Evidence on Tap was piloted in Saskatchewan, Ontario and New Brunswick to great success. CIHR is now rolling it out to the remaining provinces and territories, and at the federal level as well. “A lot of what we delivered to these decision-makers is now being implemented in ongoing health-care policy and reform. It was very satisfying to see it had uptake.”

But closing the knowledge translation gap didn’t stop there. Another project put the decision-makers right on the research team. Radical? Yes — and once again successful. The idea has been copied across Canada, and in Australia and New Zealand.

But her conversation grows more animated as she lays out the largest cihr initiative she launched: a multimillion dollar project on community-based health care. “This isn’t funding research relating to the fancy hospital or specialist,” explains Flood. “This is research supporting delivery of frontline care, the nurse practitioner, the family doctor, pharmacist, and social worker, for example. It’s absolutely fundamental to a well-functioning health-care system.”
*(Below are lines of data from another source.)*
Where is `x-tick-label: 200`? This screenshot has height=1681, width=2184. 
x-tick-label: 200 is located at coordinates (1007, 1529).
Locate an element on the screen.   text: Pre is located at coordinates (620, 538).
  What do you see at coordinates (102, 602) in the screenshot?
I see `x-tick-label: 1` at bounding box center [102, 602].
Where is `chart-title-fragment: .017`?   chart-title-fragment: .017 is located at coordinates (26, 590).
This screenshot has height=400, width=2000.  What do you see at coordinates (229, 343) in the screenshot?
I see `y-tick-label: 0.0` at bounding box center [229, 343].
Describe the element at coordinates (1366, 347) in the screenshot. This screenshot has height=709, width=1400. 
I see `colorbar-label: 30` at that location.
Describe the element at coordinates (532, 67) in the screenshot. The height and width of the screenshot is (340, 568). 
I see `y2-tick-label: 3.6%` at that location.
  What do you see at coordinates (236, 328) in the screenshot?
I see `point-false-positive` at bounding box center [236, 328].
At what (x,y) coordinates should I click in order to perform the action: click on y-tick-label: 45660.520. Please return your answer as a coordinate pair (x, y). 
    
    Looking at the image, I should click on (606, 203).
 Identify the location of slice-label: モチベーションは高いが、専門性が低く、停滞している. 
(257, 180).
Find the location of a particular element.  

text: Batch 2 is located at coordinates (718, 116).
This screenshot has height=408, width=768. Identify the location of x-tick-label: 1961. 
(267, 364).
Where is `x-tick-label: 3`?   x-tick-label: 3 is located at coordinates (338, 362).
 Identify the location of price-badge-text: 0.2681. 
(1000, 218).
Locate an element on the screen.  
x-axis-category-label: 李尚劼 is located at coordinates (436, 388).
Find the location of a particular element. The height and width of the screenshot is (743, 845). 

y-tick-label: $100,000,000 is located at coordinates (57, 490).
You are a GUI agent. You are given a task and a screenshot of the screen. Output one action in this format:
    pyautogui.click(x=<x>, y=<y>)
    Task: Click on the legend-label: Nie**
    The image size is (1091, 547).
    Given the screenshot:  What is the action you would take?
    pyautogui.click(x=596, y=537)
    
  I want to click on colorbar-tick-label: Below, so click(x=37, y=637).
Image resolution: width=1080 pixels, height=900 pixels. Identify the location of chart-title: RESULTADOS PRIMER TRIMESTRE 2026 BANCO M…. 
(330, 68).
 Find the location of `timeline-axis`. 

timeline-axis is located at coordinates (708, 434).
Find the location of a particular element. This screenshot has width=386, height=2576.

It’s a $28 million investment to fund teams of researchers Canada-wide to collaborate — rather than working in silos — on health-care delivery, and to provide comparative data at the national level. “We can see what works, and what doesn’t,” says Flood. “The primary health-care folks are just ecstatic about this project. I have all these love letters saying ‘Thank you, thank you!’”

Not bad for a law professor who acted on serendipity.